Parent gleans lessons for classroom from skating rink
| St. Clet, Quebec
In both the United States and Canada children spend most of their time at school. Teachers work and rework their lesson plans. Libraries swell with books on the latest teaching methods. New machinery is invented to make children learn faster, better, more willingly. And yet, on graduation, the skills they have spent so many years acquiring are still hazy.
Not so with figure-skating clubs, which in Canada are serious, professional, and successful. While watching my daughter learn to figure skate, I began to wonder what these clubs know about teaching that eludes so many schoolteachers.
First, the instructors start with the expectation that any child can learn the basics. In contrast to schools, which make assumptions about children's learning abilities based on the availability of crayons and paper at home, the educational level of the parents, and so on, there are no prior judgments made about beginning skaters.
Even characteristics that might seem significant are disregarded. Fat children, for example, are not put in special classes for the disadvantaged nor are children whose parents enrolled them in baby exercise classes singled out for success. Although it is known that girls are commonly more coordinated than boys when they are small, it is not presumed that this biological head start will make women better skaters than men.
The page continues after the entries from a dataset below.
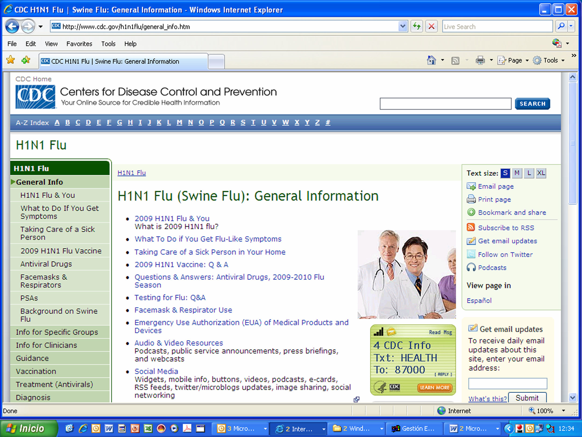Open the Favorites menu
Image resolution: width=582 pixels, height=437 pixels.
pyautogui.click(x=79, y=44)
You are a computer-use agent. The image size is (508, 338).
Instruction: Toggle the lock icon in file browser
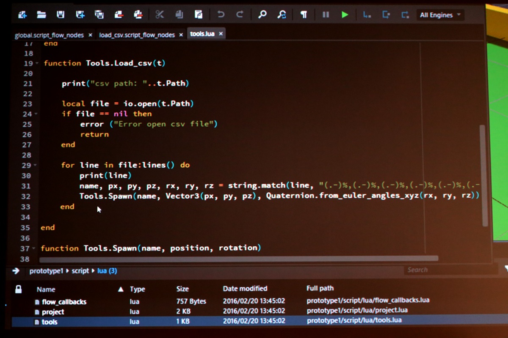point(18,289)
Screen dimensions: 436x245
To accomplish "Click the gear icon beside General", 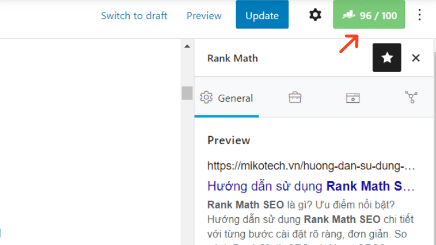I will point(206,97).
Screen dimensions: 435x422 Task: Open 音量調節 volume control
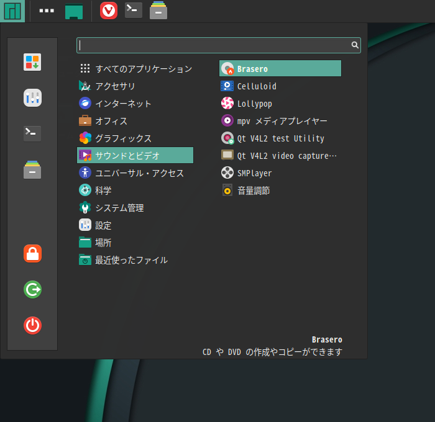(x=253, y=191)
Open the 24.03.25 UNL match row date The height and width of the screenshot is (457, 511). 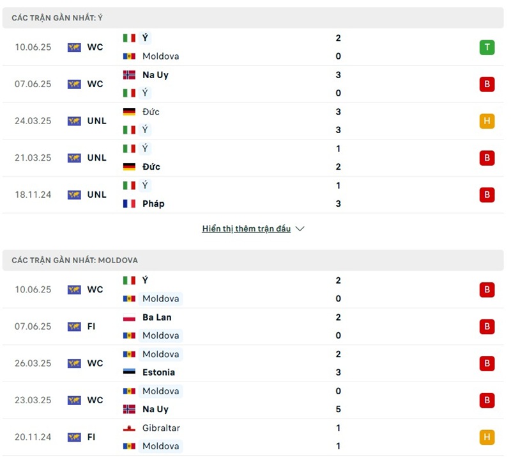pyautogui.click(x=33, y=121)
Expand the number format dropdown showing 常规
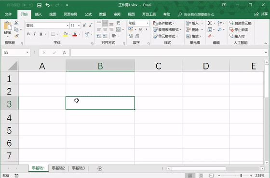 [x=148, y=23]
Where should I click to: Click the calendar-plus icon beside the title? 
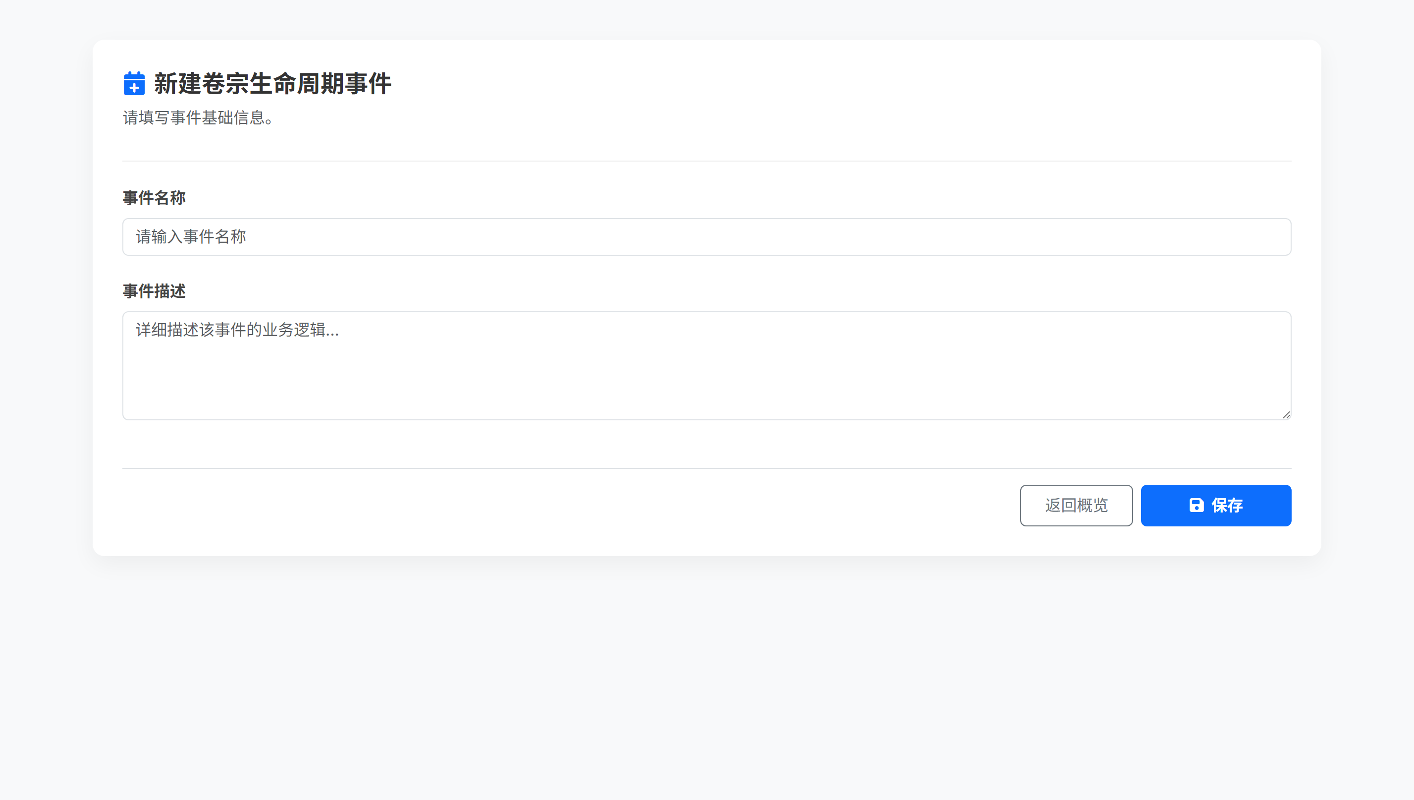pos(134,84)
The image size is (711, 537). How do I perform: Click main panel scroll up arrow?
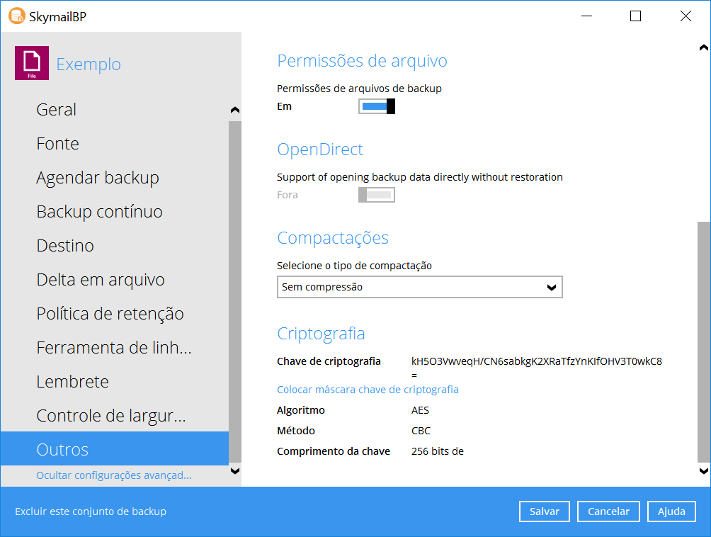tap(703, 48)
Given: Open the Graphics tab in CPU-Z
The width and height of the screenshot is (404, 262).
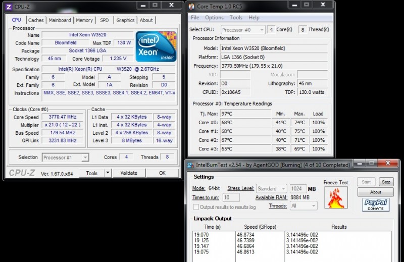Looking at the screenshot, I should [125, 20].
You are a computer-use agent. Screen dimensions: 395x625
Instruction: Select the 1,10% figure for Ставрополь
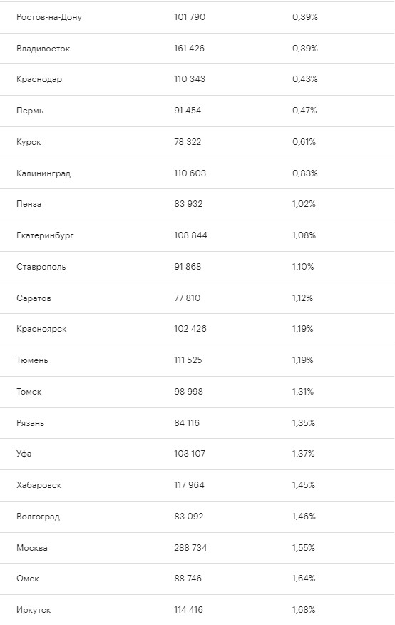click(x=303, y=266)
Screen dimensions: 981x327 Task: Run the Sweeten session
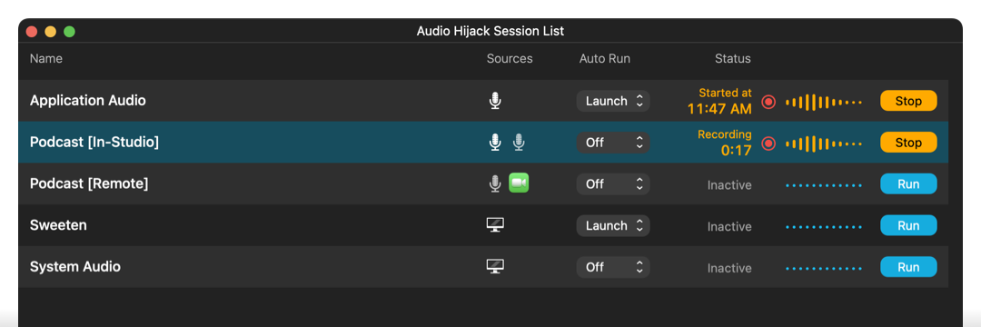[908, 225]
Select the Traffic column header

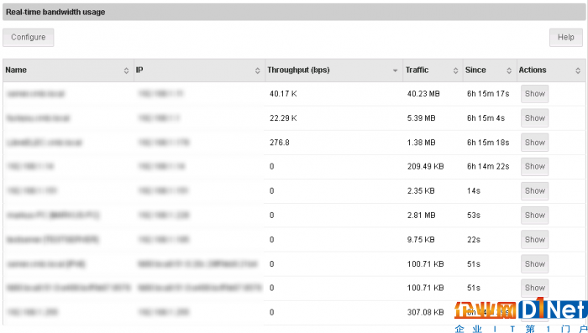[x=417, y=70]
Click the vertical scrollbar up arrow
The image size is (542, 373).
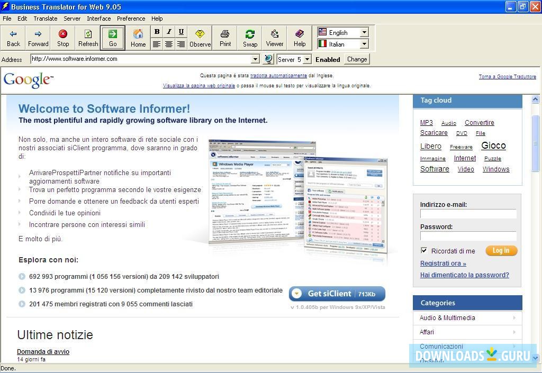pos(535,98)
Children are expected to learn at their own speed. Older children do not feel degraded in the presence of younger ones, for it is assumed that with practice everyone will reach the same level eventually. Each lesson consists of 15 minutes of instruction in specific skills by professional skaters, followed by guided practice for the remainder of the hour.
Practice is supervised by 18-year-old trainers who have mastered the basic course themselves and parent volunteers who provide encouragement to the children and make sure they concentrate on skills they were taught that day. Thus ''homework'' cannot be put off or forgotten or even done incorrectly. A child cannot fail over and over again because her mistakes are corrected on the spot.
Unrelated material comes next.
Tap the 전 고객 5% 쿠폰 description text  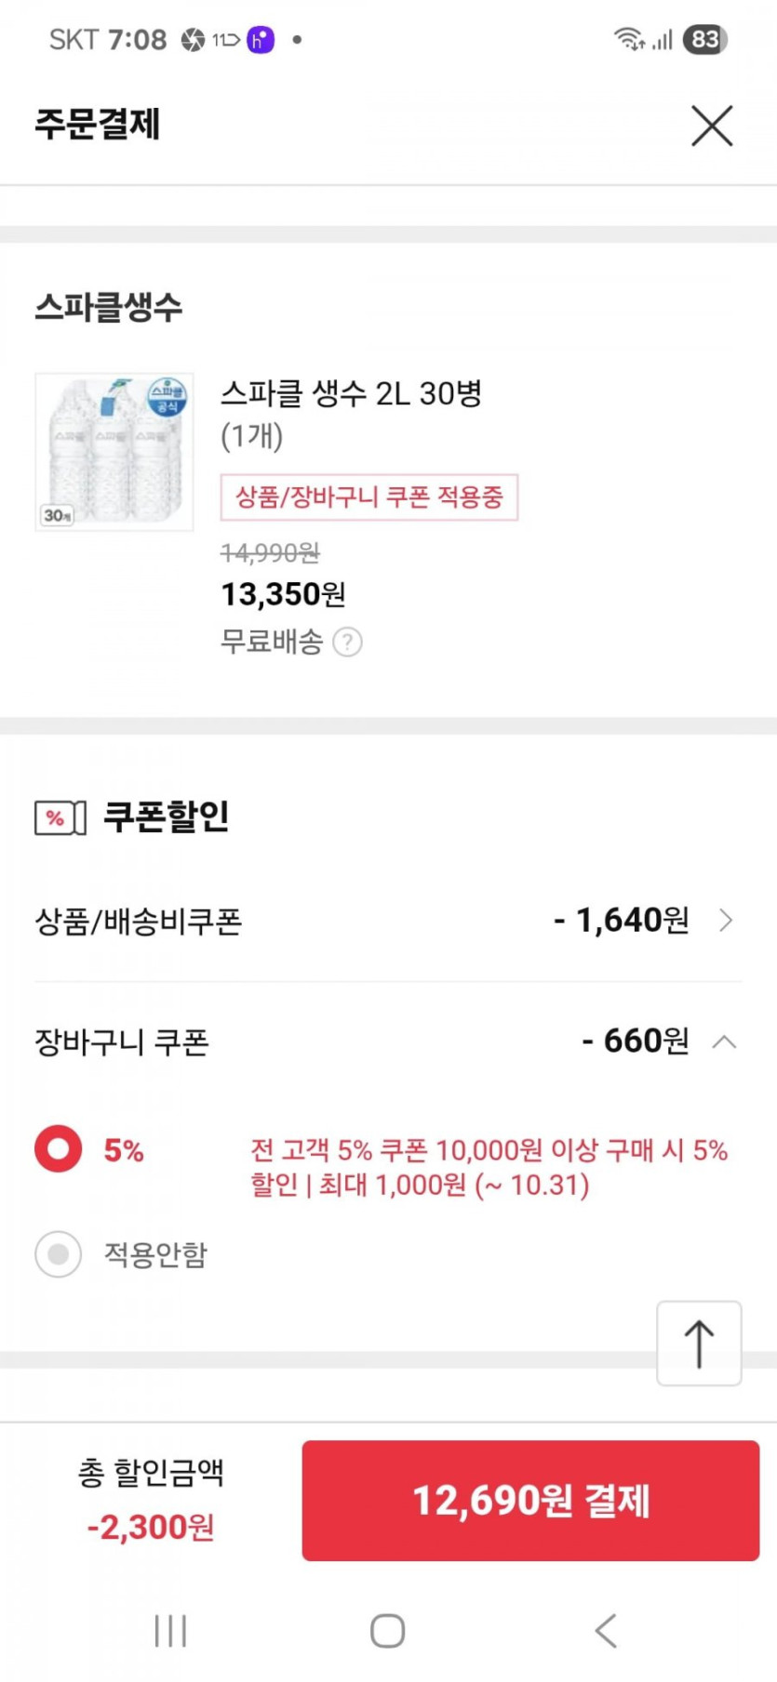(489, 1167)
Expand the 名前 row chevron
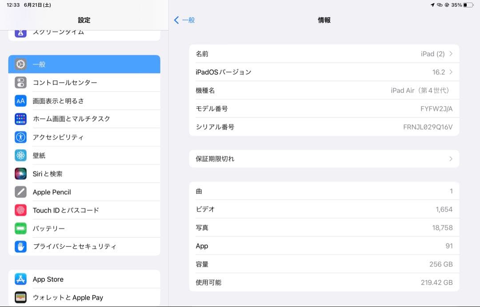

Tests are not avoided because they detract from the fun of learning. While it is true that skating is fun, no one has to convince children that it is more fun if you can do it with style. Style comes with the mastery of basic skills, and mastery is determined by means of tests.
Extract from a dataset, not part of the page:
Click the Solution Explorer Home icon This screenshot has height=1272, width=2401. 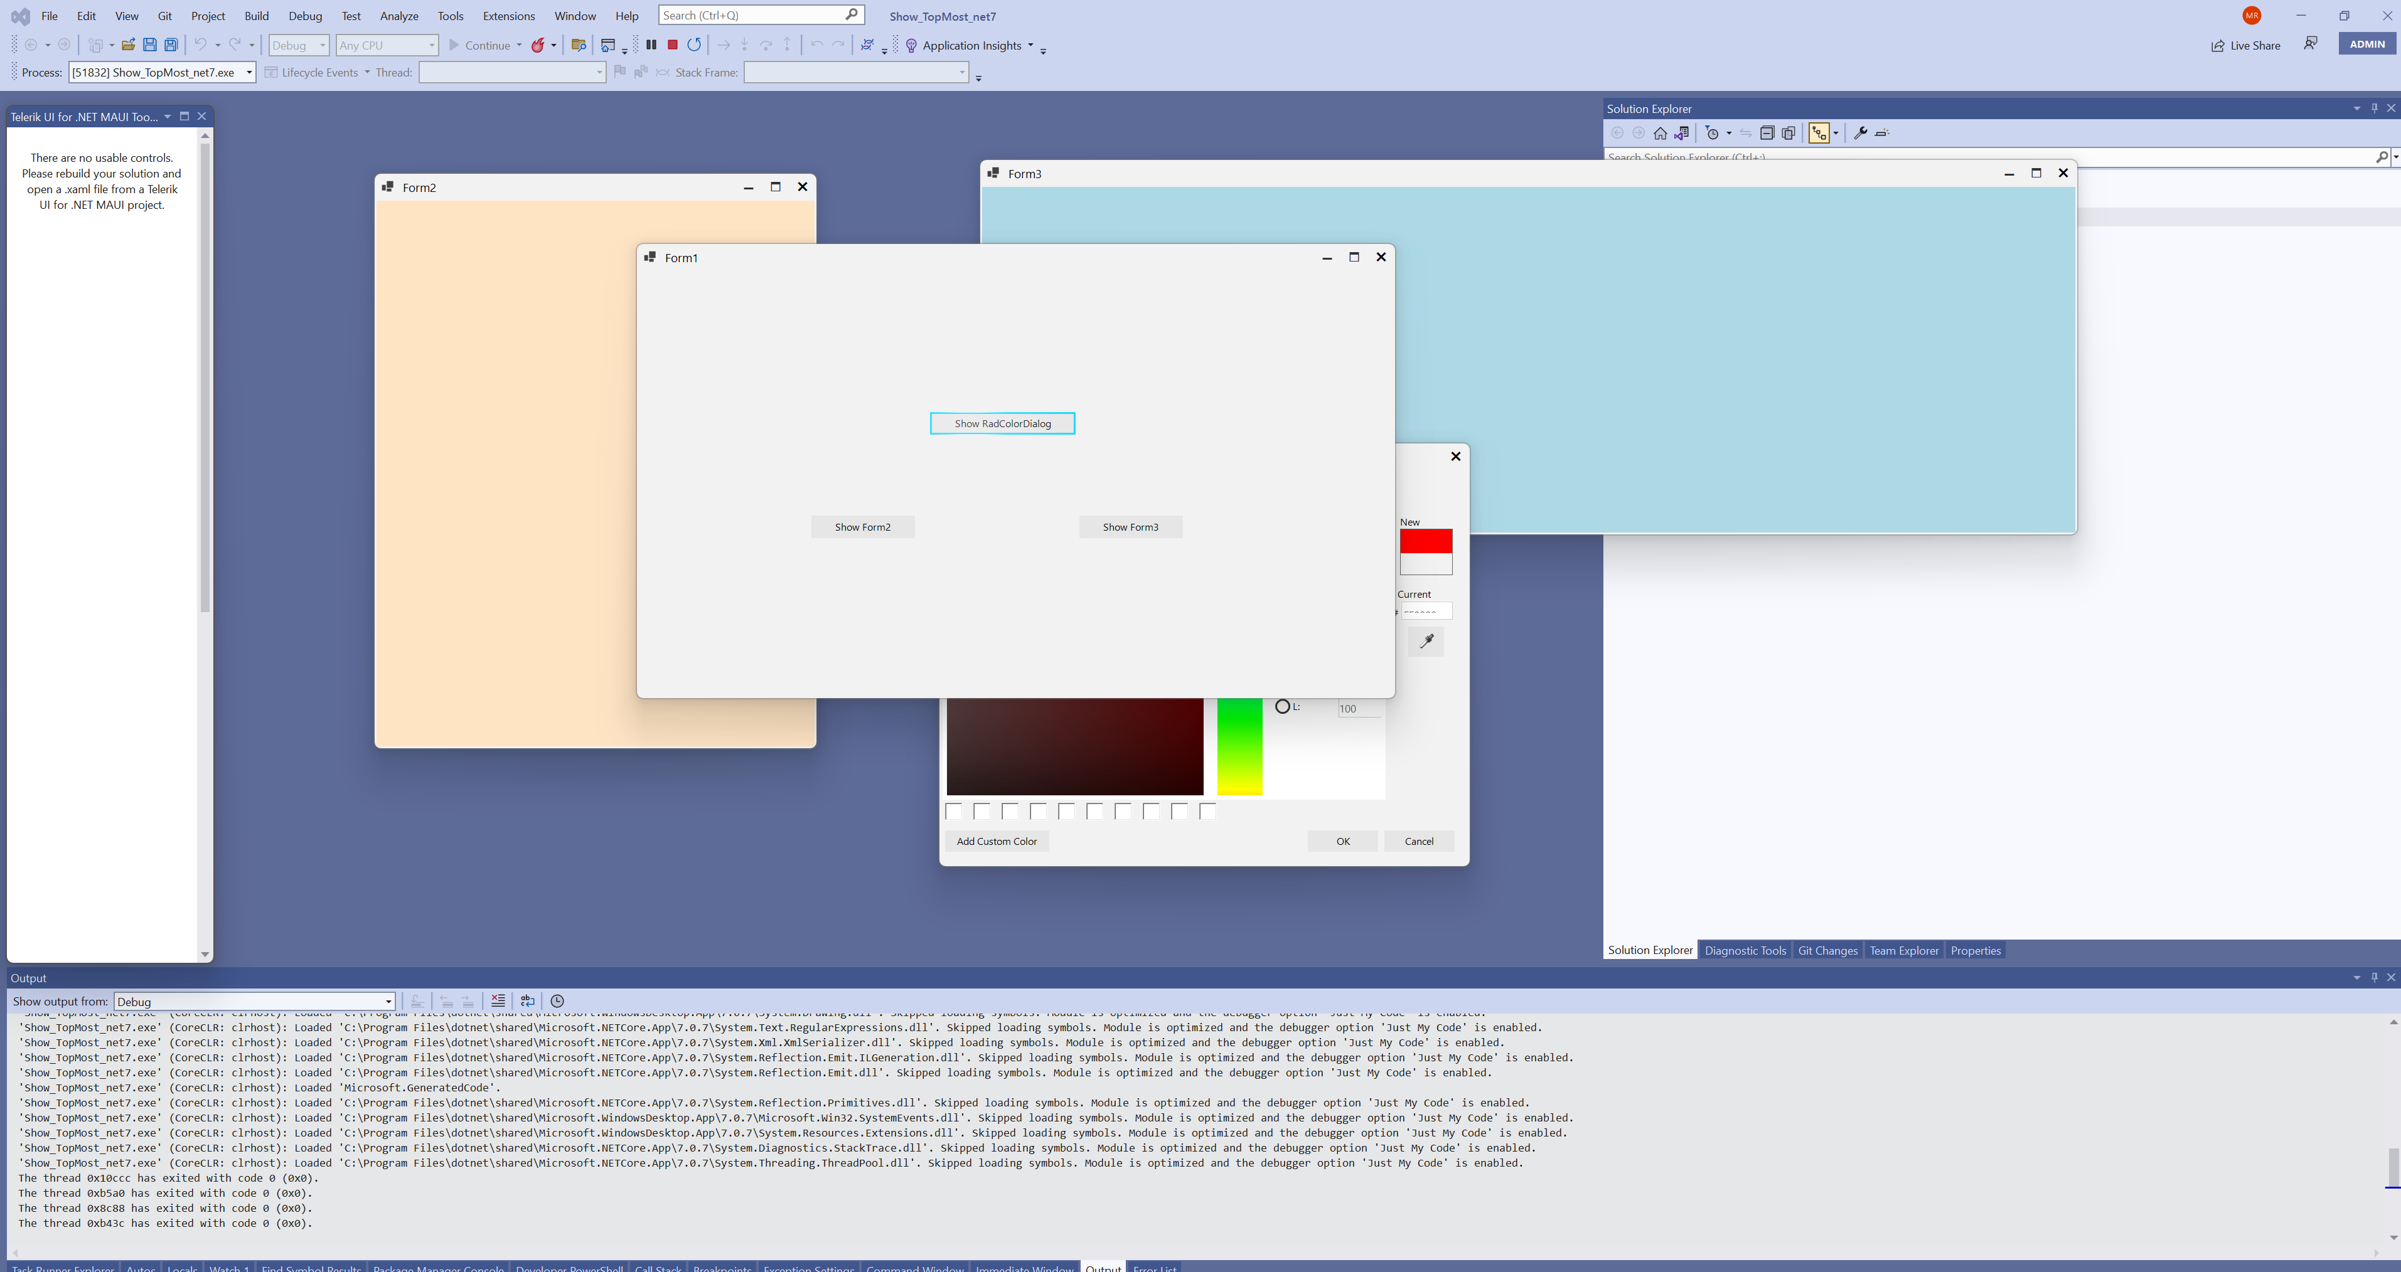point(1660,133)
Each month, examiners come from other parts of the province to administer the tests, ensuring that the standards in this tiny country village are the same as those in any large city. These examiners, like the teachers and teen-age trainers, are experts themselves. ''Expert,'' according to my daughter, means that they know how to skate marvelously well. Seeing real expertise, the novices are filled with admiration and the hope that someday they, too, will be able to move with grace.
When teachers of even the youngest children must be experts - not in children or the psychology of learning, but in the actual performance of skating - children see clearly where their hard work can lead. The role models are right there in front of them. Unlike school, where success is often seen as a ticket to the nebulous but magnificent world of status and possessions, success at skating first of all means excellence at a visible skill.
It is understood that only a small number will ever become champion skaters. After two or three years spent perfecting basic techniques, those who want to go on to the professional course must change their lives drastically.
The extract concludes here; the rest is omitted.